En Route
d'être culbuté au premier assaut !
- Ceci, c'est une autre question. - Allons, je vois que vous vous êtes au moins défendu et qu'à l'heure actuelle vous vous trouvez, en effet, dans un état de fatigue qui exige une aide.
Rassurez-vous donc ; allez en paix et péchez moins ; la plus grande part de vos tentations va vous être remise ; vous pourrez, si vous le voulez bien, supporter le reste ; seulement, faites attention, si vous succombez désormais, vous serez sans excuse et je ne réponds pas alors qu'au lieu de s'améliorer, votre situation ne s'aggrave..
Et comme Durtal, stupéfié, balbutiait : vous croyez…
- Je crois, fit le prêtre, à la substitution mystique dont je vous ai parlé ; vous l'expérimenterez sur vous-même d'ailleurs ; des saintes vont, pour vous secourir, entrer en lice ; elles prendront le surplus des assauts que vous ne pouvez vaincre ; sans même qu'ils connaissent votre nom, du fond de leur province, des monastères de carmélites et de clarisses vont, sur une lettre de moi, prier pour vous.
Et le fait est qu'à partir de ce jour-là, les attaques les plus lancinantes cessèrent. Cette accalmie, cette trève, la dut-il à l'intercession des ordres cloîtrés ou au changement de temps qui se produisit, à la défaillance du soleil qui se submergea sous des flots de pluie ; il ne le sut ; une seule chose était certaine, c'est que les tentations s'espacèrent et qu'il put impunément les subir.
Cette idée de couvents le tirant par compassion de la bourbe où il s'enlisait, le ramenant par charité sur une berge, l'exalta. Il voulut aller, avenue de Saxe, prier chez les soeurs de celles qui souffraient pour lui.
Plus de lumières, plus de foules, comme ce matin où il avait assisté à une prise de voile ; plus d'odeur de cire et d'encens, plus de défilé de robe pourpre et de chape d'or ; c'était le désert et la nuit.
Il se tenait là, seul, dans cette chapelle sombre et humide, sentant l'eau qui dort ; et, sans dévider le tournebroche des chapelets ou répéter les oraisons apprises, il rêvassait, cherchant à voir un peu clair dans sa vie, à se rendre compte. Et tandis qu'il se colligeait, des voix lointaines arrivaient derrière la grille et elles s'approchaient peu à peu, passaient par le noir tamis du voile, tombaient brisées autour de l'autel dont la masse confuse se dressait dans l'ombre.
Ces voix des Carmélites aidaient Durtal à s'effondrer dans le désespoir.
Assis sur une chaise il se disait : Lorsqu'on est ainsi que moi incapable de désintéressement quand on lui parle, il est presque honteux de l'oser prier, car enfin si je songe à lui, c'est pour demander un peu de bonheur-et cela n'a aucun sens. Dans l'immédiat naufrage de la raison humaine voulant expliquer l'effrayante énigme du pourquoi de la vie, une seule idée surnage, au milieu des débris des pensées qui sombrent, l'idée d'une expiation que l'on sent et dont on ne comprend pas la cause, l'idée que le seul but assigné à la vie est la Douleur.

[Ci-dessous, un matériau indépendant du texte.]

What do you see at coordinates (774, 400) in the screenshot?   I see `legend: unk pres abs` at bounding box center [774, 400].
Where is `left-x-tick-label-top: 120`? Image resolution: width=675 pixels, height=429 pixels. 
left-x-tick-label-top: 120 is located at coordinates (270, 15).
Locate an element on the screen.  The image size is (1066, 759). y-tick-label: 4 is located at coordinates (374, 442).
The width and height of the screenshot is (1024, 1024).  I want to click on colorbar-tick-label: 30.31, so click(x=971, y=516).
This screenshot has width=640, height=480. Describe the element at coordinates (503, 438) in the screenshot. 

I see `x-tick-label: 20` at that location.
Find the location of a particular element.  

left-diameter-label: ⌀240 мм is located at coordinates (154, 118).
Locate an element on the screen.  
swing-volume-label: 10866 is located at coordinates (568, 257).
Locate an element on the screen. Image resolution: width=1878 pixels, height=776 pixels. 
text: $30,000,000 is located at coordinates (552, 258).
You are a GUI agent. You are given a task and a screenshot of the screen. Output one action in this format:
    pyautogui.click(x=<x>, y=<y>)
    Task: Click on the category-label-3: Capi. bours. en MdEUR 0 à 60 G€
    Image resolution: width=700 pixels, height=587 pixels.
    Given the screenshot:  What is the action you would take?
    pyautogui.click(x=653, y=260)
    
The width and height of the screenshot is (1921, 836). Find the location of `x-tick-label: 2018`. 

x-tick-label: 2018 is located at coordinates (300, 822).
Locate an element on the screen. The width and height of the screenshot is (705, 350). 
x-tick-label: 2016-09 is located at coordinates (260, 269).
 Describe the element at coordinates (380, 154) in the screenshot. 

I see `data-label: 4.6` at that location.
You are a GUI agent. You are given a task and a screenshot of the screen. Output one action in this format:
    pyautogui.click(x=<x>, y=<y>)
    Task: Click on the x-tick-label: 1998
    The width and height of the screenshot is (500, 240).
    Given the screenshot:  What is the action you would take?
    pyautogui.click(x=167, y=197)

Chacun aurait un compte de souffrances physiques et morales à épuiser et alors quiconque ne le règle pas, ici-bas, le solde après la mort ; le bonheur ne serait qu'un emprunt qu'il faudrait rendre ; ses simulacres mêmes s'assimileraient à des avances d'hoirie sur une future succession de peines.
Qui sait, dans ce cas, si les anesthésiques qui suppriment la douleur corporelle n'endettent point ceux qui s'en servent ? Qui sait si le chloroforme n'est pas un agent de révolte et si cette lâcheté de la créature à souffrir n'est point une sédition, presque un attentat contre les volontés du ciel ? S'il en est ainsi, ces arriérés de tortures, ces débets de détresse, ces warrants de peines évitées, doivent produire de terribles intérêts, Là-Haut ; cela justifie le cri d'armes de sainte Térèse : "Seigneur, toujours souffrir ou mourir !" cela explique pourquoi, dans leurs épreuves, les saints se réjouissent et supplient le Seigneur de ne les point épargner, car ils savent, ceux-là, qu'il faut payer la somme purificatrice des maux pour demeurer, après la mort, indemne.
Puis, soyons justes, sans la douleur, l'humanité serait trop ignoble, car elle seule peut, en les épurant, exhausser les âmes ! Mais tout ça, ce n'est rien moins que consolant, reprit-il. - Et quel accompagnement pour ses tristes songeries que les voix en deuil de ces nonnes ! Ah ! C'est vraiment affreux.